Gli antipatici personaggi di Guadagnino (che però li fa recitare molto bene, su tutti il giovane Timothée Chalamet)ce la mettono tutta per farti rompere col film. Le discussioni fasulle e ostentate (le liti a tavola su Craxi e il pentapartito, il rammarico per la morte di Buñuel e l'imbarbarimento della cultura) e gli ammiccamenti del regista (specie musicali, ma anche le punteggiature storiche con Beppe Gillo; e non mancano scene al limiti del trash che vedono protagoniste una pesca e la masturbazione, sulle note di "Radio Varsavia" di Battiato) stanno lì apporta per infastidirti, pare. E spesso riescono nel loro intento.
C'è però qualcosa, nel racconto della passione che nasce tra Elio e Oliver, nei patimenti del giovane, di talmente forte e universale da tenerti lì anche quando non vorresti, anche quando lo stridere tra quel cuore lì e il mondo fasullo che li circonda è quello delle unghie sulla lavangna.
E c'è un monologo finale, un discorso fatto a Elio, sfranto dal dolere per la partenza dall'amato, da un padre che fino a quel momento sembrava solo un po' un cretino, che vale da solo tutto il film, per toni e sincerità.

È stato in fondo proprio Guadagnino, in conferenza stampa a Berlino, a dire che in fondo Chiamami con il tuo nome è "un film sulla trasmissione della conoscenza", un film che al regista piacerebbe "diverse generazioni vedessero assieme". Ed è stato lo stesso Guadagnino, nella stessa sede, a dirsi "bertolucciano, e quindi renoiriano." Ha omesso solo "viscontiano", ma lo aggiungo qui io per completezza.
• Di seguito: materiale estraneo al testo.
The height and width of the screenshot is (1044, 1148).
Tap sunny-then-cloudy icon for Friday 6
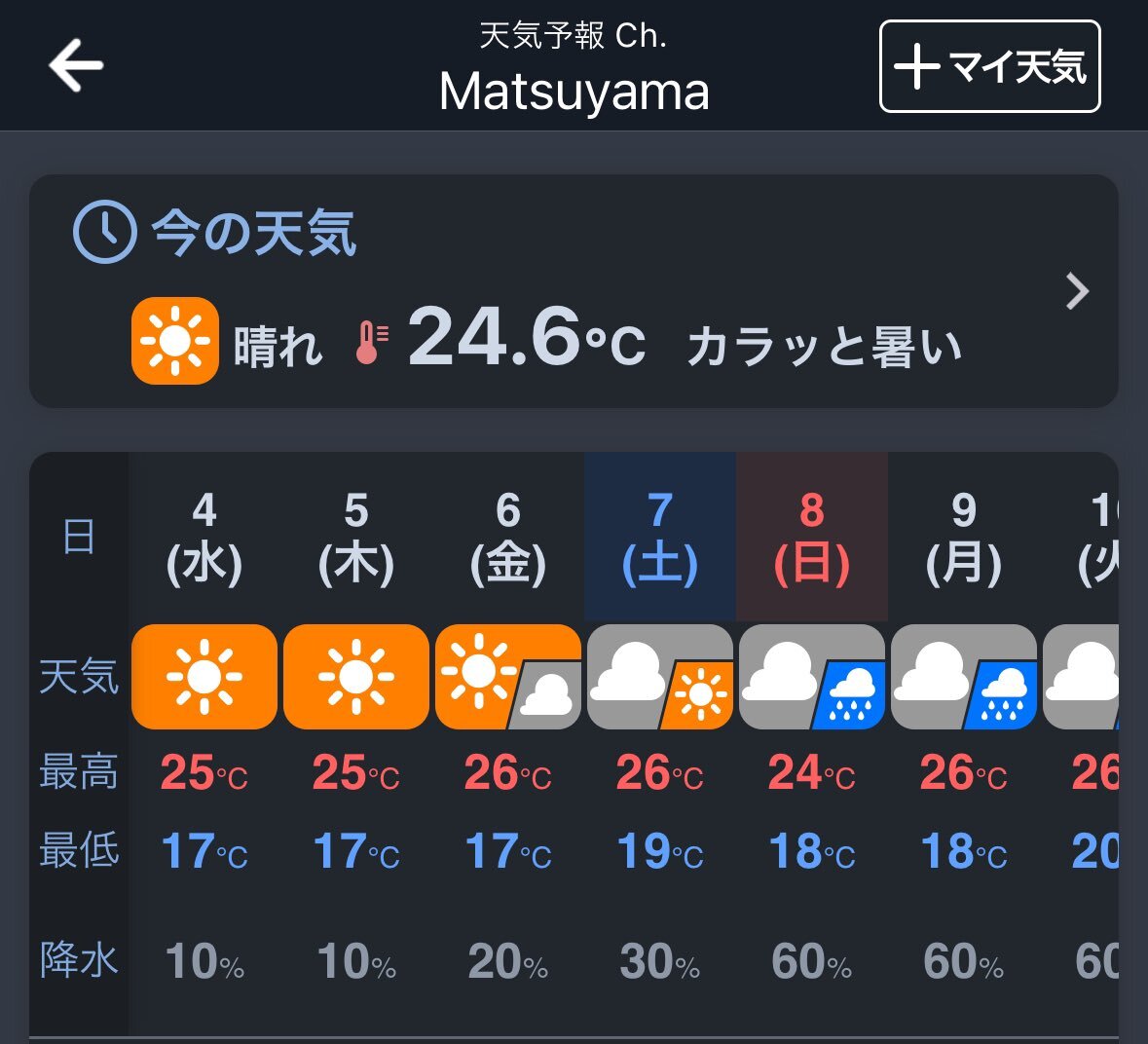tap(508, 677)
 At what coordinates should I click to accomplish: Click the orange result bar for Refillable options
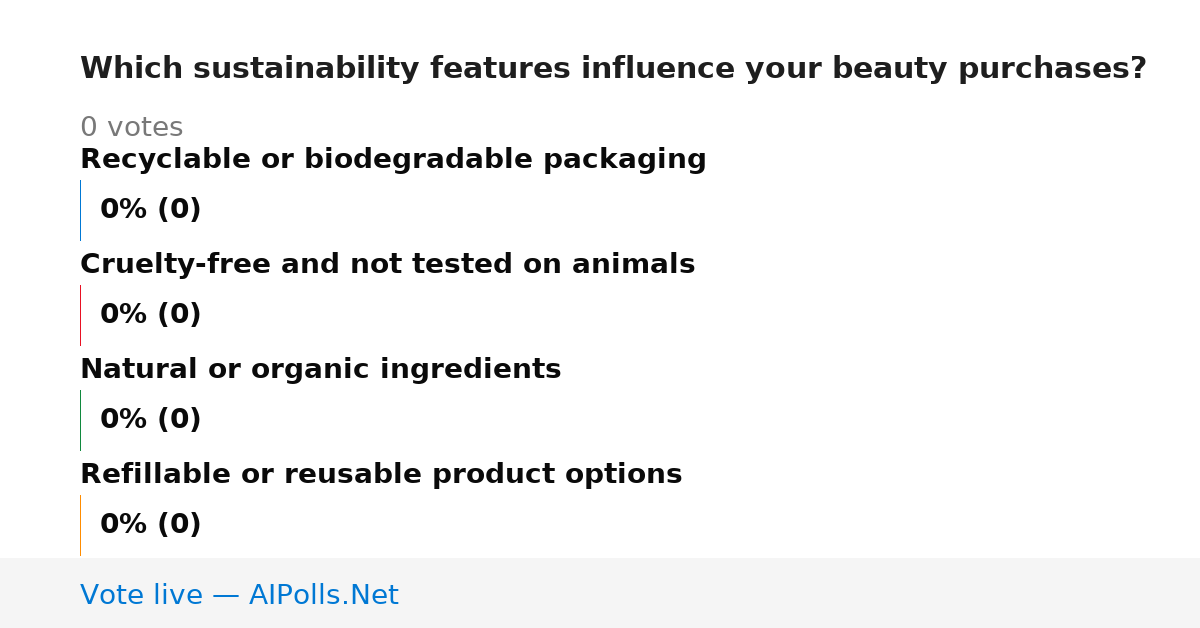(x=80, y=525)
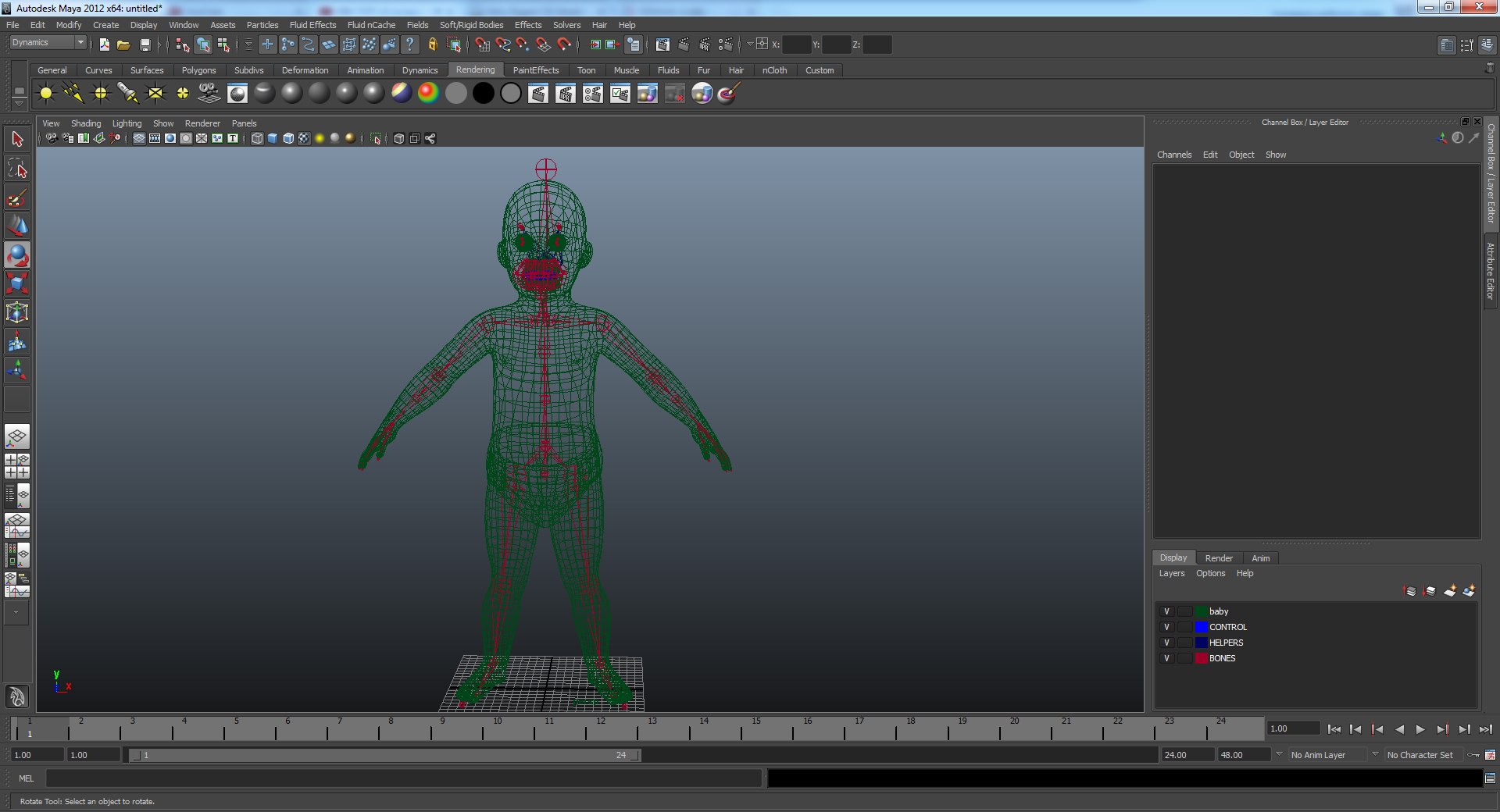Select the Paint Selection tool
Image resolution: width=1500 pixels, height=812 pixels.
17,198
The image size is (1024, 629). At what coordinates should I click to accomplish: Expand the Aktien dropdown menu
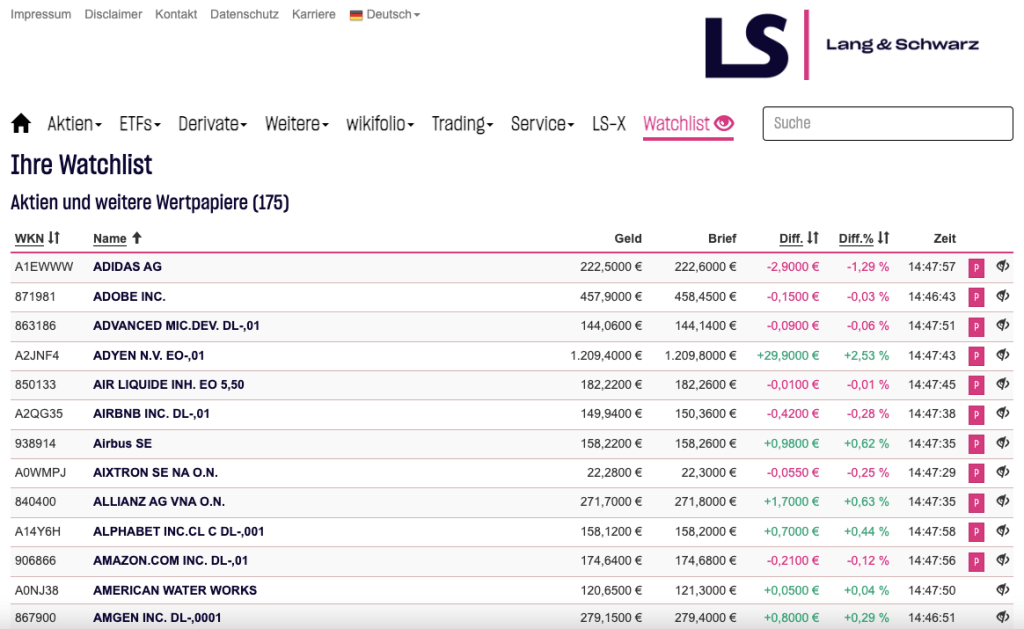(75, 124)
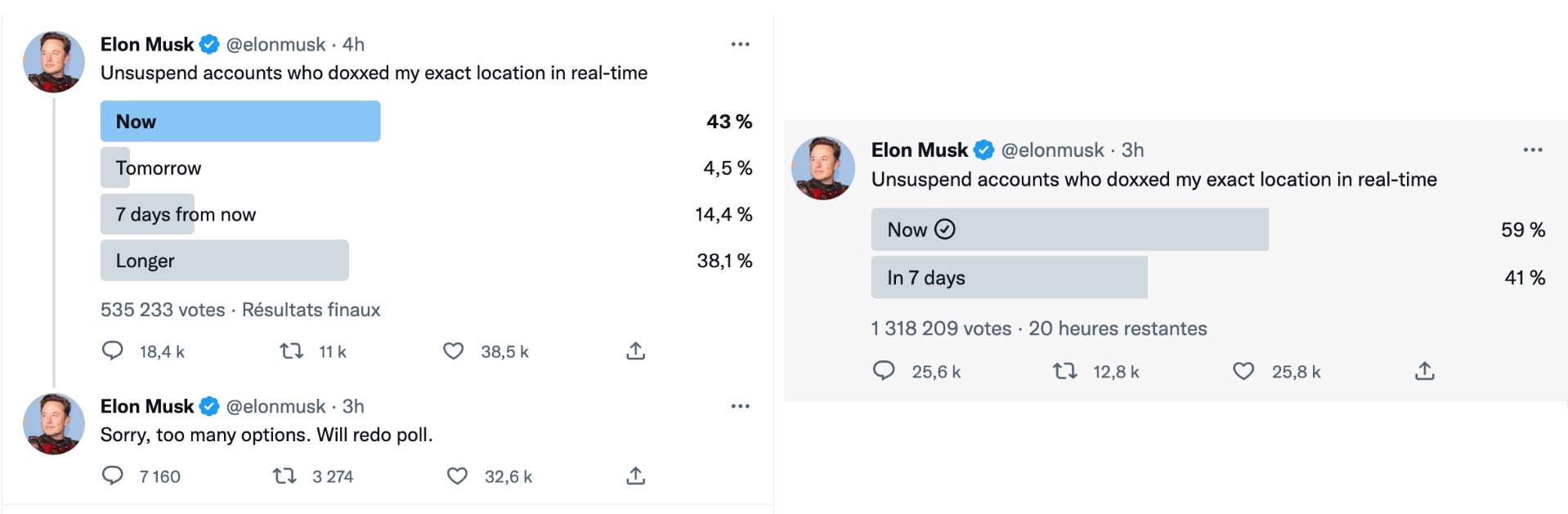Retweet the two-option poll tweet

(1064, 371)
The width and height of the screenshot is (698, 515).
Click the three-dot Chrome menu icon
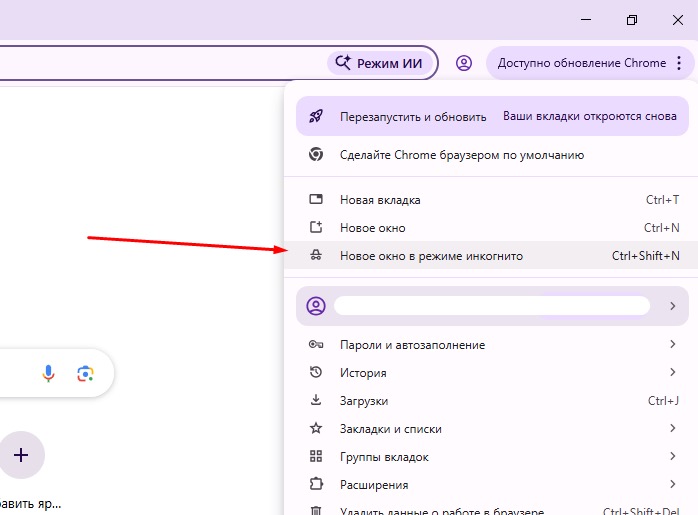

Peccato che il grande amore del regista per questi suoi illustri predecessori si traduca spesso, almeno in questo caso, in uno scimmiottamento non necessario di uno stile e di una sensibilità, e che troppo spesso Chiamami con il tuo nome appaia una versione fuori tempo massimo di Io ballo da sola, modernizzata appena da quel paio di b-sides di Sufjan Stevens che Guadagnino ha voluto in colonna sonora come sostituto ideale della voce narrante presente nel libro di Aciman.

Peccato anche, e soprattutto, che questo film (che è vero, come dice il suo autore, essere un "film per tutti") tenti in tutti i modi di annegare i suoi pregi nell'esibizione di una maniera e di vezzi. Che il senso ultimo del racconto di Guadagnino sia quello di annegare la passione e il sentimento carnale in un ideale classico (anche di cinema), per cui i protagonisti sono ritratti alla stregua delle statue elleniche tanto amate dal padre di Elio, la pena amorosa è una fonte alla quale abbeverarsi, un ideale sublimando il sentimento e nascondendo nel fuori campo la dimensione carnale, così come nel fuori campo è relegato tutto il "brutto" di questo mondo.
Ci prova, Chiamami con il tuo nome, a tirarsi a fondo da solo: fortunatamente, per lui e per noi, non ci riesce. Almeno non del tutto.